NR : J'aime le son analogique, qui semble plus organique et correct. Ma collection n'est pas la caverne des merveilles. J'ai toujours les disques de ma jeunesse, sur les labels originaux. Je survis grâce aux disques de mes amis, un vaste voyage à travers le temps et l'espace. J'ai sorti deux singles sur un label de Cleveland (Sonic Swirl) en 1994/96. Le second était joué par le groupe de Freak Element,  le premier était en vinyle bleu, et j'ai tout fait dessus. De temps en temps, vous apercevrez le EP 5titres de The Attidue,  Time Stands Still (1986). Il y a donc à trouver.

L : Prochaine étape ? Un message à délivrer ?

NR : La prochaine étape est là (The Higher The Better). Un message ? Je ne suis pas Edgar Casey (2) ou Nostradamus, j'essaie de ne pas rester passif. Le destin est en marche, et se manifeste dans une myriade de façons. Restez humains, faites de votre mieux. Om Mani Padme Om (3). Il y a des rêves de régression totale, le message pourrait être anéanti.

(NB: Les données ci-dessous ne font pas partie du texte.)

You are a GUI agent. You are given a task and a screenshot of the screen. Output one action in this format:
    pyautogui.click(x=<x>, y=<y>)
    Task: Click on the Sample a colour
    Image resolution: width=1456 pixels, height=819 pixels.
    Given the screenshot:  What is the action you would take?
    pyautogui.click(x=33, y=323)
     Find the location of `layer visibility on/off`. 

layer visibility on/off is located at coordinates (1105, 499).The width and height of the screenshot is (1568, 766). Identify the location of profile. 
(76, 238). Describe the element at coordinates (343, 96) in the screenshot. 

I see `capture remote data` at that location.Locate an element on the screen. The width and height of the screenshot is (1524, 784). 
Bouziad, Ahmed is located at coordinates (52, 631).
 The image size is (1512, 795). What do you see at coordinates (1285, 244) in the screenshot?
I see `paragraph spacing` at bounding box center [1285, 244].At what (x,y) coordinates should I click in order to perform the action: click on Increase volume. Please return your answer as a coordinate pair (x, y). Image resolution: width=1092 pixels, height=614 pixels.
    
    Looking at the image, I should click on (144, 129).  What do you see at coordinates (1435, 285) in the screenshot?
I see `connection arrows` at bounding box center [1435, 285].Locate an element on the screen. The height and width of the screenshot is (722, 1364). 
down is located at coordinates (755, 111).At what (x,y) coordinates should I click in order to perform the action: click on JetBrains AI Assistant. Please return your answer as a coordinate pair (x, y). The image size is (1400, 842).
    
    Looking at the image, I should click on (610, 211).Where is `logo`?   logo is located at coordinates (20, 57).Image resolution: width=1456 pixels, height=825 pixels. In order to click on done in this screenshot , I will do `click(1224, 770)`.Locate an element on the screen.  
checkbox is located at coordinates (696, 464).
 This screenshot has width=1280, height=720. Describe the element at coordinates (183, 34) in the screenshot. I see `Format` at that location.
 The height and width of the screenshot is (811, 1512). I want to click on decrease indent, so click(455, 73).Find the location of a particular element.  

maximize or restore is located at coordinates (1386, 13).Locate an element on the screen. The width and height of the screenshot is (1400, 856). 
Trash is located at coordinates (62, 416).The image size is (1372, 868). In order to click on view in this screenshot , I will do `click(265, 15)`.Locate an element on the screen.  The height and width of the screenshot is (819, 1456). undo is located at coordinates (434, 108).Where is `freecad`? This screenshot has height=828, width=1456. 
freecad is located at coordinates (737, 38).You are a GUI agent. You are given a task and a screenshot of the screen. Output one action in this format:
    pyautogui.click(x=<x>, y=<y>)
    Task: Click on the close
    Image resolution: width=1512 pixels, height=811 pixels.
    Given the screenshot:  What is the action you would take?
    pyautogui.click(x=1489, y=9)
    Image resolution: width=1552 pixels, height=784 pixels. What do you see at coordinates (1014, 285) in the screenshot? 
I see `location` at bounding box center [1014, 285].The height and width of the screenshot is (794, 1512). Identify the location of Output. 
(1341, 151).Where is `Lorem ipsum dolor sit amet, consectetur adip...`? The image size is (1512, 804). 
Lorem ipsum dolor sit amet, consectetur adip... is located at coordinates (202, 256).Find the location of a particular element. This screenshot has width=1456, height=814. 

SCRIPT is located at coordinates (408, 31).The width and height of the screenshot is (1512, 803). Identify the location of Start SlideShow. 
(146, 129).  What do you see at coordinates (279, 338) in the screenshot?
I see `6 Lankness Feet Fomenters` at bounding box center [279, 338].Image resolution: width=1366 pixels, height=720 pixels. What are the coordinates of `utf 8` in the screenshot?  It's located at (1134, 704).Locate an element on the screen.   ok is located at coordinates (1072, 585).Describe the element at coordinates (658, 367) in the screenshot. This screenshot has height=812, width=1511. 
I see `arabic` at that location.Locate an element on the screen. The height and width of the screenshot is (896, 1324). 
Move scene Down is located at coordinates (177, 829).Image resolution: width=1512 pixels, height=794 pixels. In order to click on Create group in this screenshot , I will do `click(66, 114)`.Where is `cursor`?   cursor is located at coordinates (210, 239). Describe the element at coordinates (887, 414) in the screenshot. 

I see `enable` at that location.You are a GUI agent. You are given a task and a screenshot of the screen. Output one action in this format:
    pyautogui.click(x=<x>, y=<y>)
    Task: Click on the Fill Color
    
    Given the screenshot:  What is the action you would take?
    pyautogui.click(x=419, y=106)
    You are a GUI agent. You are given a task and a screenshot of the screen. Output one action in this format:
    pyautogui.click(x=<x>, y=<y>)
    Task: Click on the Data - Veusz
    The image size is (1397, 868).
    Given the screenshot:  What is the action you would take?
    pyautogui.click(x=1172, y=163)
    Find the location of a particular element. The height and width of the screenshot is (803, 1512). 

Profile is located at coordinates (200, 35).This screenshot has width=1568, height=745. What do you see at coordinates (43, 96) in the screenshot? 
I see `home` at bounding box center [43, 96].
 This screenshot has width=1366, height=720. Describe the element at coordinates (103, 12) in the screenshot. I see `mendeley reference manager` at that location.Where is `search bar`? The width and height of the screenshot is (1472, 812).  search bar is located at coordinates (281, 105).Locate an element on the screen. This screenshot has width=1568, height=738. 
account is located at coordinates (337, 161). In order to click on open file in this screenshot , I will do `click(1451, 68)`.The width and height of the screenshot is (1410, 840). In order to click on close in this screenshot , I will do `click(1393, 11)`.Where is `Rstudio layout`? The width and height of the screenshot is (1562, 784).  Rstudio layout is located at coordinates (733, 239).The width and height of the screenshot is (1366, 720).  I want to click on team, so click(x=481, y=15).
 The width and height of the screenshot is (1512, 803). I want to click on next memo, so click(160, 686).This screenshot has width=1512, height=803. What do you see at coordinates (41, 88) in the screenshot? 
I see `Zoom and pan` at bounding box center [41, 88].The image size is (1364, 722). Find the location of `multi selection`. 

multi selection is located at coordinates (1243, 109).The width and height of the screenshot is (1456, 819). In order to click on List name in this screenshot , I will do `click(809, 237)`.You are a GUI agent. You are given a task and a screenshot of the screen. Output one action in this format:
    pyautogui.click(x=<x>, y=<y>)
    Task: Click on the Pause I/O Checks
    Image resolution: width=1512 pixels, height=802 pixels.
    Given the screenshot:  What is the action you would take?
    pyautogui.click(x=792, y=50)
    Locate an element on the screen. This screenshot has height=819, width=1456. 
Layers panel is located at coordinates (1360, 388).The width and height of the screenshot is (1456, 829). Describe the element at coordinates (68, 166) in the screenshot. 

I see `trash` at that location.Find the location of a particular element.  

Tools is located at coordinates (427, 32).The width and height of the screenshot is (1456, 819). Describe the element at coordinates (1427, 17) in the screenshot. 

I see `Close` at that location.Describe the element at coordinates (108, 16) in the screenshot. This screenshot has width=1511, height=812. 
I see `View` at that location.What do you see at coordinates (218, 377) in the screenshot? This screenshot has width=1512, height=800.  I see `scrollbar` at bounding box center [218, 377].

L : Que savez vous de la France ?

NR : Vous avez des grottes préhistoriques, et des ressources infinies. Une terre magique d'un autre temps (et Manuel Vals, aussi. NDLR). Le vin et les bas noirs. Jim repose chez vous. Les Rolling Stones ont enregistré chez vous, vous avez accueilli Gong. Lancé un satellite. Donné une grosse statue aux USA. Le magazine Abus Dangereux. Une tour en métal. Marc Bolan était apprenti chez vous. Trop de guerre, mais a serré les dents. Je ne suis jamais venu, mais j'aimerais jouer chez vous. Beaucoup d'autres choses, heureuses et tristes. Je n'aime pas vos gâteaux. Conservez le secret des arts et des trésors anciens, protégez les océans et la planète. Donc, je sais tout et rien.

L : Votre ile déserte.

NR : Une femme dont la beauté irradie. Son amour et sa compassion dans ses moindres gestes. Un mariage télépathique, un lien éternel. Une fille du soleil, avec les montagnes. Son nom, Harmonie Lunaire. Tout ce qui est accessible, tout ce qui apparaîtra. Alors, je pourrai répondre. Un disque que j'ai dans la tête, et qui pourrait durer toujours. Un livre où les êtres créent une forme vivante, et en garnissent une planète. Plus tard, ils ont totalement surchargé la planète, et doivent être repris en main, pour restaurer l'équilibre. Il y a des géants, des groupes de magiciens, des ascenseurs pour les temps paradisiaques, des batailles épiques, une explosion atomique, un sacrifice, et une réalité parallèle. Un souhait est toujours imparfait, du fait de sa nature onirique. Néanmoins, j'aimerais le garder au frais, au cas où j'aurais tout perdu.

Propos receuilli par Laurent

(1). Lars Urich, batteur de Metallica. Nanti d'un melon énorme, le garçon fut (historiquement) le premier à s'élever contre le téléchargement gratuit. Ayant la peau de Napster, dans un internet encore balbutiant. Personnage détestable.

 

(2) Médium américain, dont les prévisions étaient, paraît-il, surprenantes.